Quote the lines of the listing from the line containing "This screenshot has height=1089, width=1920." up to and including the line containing "tap(195, 70)", reproducing them without change.

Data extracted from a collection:
== == ==

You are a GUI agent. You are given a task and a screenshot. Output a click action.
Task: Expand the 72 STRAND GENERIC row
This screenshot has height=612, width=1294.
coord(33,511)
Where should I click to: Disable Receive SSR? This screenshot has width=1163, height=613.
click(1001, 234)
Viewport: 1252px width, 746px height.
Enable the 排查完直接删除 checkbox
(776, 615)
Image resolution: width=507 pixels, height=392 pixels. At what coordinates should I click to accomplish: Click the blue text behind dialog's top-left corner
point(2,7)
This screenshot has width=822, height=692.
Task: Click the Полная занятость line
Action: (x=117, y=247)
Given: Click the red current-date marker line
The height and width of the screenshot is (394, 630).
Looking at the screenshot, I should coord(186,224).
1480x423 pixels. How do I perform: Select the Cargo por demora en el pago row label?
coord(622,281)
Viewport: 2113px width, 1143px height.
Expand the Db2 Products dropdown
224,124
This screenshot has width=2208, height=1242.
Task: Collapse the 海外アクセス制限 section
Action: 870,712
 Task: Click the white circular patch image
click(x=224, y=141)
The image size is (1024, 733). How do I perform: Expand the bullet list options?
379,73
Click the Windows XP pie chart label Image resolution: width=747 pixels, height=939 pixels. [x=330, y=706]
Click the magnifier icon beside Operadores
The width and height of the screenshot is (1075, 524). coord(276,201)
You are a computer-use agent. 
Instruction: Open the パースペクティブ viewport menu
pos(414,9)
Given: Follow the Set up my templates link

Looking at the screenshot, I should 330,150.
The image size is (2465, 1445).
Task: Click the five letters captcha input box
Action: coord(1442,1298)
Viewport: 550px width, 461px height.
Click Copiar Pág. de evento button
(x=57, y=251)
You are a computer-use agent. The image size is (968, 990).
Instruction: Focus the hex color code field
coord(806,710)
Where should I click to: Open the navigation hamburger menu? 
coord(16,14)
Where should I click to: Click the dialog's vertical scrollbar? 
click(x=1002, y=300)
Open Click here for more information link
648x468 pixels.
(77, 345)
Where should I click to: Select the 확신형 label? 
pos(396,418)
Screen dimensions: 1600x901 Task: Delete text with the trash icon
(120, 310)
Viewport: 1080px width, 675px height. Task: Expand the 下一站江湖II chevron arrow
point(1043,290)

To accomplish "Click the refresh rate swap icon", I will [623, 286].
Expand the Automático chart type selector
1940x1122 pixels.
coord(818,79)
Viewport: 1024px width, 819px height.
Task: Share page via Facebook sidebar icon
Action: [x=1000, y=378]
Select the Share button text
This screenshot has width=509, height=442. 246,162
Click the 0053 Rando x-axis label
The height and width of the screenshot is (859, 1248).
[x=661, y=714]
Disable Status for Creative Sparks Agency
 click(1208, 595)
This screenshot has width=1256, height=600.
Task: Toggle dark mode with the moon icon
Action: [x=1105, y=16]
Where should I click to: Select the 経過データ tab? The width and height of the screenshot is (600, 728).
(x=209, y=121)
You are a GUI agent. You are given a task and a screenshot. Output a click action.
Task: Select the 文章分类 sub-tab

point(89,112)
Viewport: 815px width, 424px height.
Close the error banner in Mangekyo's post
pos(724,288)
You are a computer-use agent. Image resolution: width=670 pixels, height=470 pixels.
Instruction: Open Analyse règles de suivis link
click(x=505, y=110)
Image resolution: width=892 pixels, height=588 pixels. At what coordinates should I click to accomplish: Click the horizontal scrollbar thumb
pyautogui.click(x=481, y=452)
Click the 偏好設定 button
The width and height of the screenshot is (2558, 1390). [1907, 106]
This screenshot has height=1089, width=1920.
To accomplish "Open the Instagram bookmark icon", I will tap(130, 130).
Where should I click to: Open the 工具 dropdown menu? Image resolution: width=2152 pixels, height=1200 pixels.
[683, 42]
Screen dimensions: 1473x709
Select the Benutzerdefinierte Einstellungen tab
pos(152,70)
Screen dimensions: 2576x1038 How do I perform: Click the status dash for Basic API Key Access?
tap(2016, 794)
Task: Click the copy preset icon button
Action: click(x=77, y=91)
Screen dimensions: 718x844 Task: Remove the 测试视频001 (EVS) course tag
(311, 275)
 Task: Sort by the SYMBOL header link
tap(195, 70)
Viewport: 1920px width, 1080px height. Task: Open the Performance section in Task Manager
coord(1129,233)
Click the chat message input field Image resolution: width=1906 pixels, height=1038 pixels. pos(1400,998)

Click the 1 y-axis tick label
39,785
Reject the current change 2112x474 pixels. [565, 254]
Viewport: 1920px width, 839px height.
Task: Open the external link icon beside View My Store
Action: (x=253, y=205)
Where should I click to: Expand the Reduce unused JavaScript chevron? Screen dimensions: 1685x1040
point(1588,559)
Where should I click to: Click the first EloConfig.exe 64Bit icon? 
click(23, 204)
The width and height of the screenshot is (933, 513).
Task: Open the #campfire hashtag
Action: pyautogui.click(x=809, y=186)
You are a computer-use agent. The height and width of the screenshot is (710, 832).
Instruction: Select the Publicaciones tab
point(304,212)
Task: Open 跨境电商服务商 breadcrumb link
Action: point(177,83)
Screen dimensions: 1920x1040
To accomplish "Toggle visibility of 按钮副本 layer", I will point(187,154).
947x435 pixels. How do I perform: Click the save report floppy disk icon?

== == ==

■ Expected answer
This screenshot has height=1089, width=1920.
To accomplish "Open the Instagram bookmark icon", I will tap(130, 130).
Where should I click to: Open the 工具 dropdown menu? Image resolution: width=2152 pixels, height=1200 pixels.
[683, 42]
Screen dimensions: 1473x709
Select the Benutzerdefinierte Einstellungen tab
pos(152,70)
Screen dimensions: 2576x1038 How do I perform: Click the status dash for Basic API Key Access?
tap(2016, 794)
Task: Click the copy preset icon button
Action: click(x=77, y=91)
Screen dimensions: 718x844 Task: Remove the 测试视频001 (EVS) course tag
(311, 275)
 Task: Sort by the SYMBOL header link
tap(195, 70)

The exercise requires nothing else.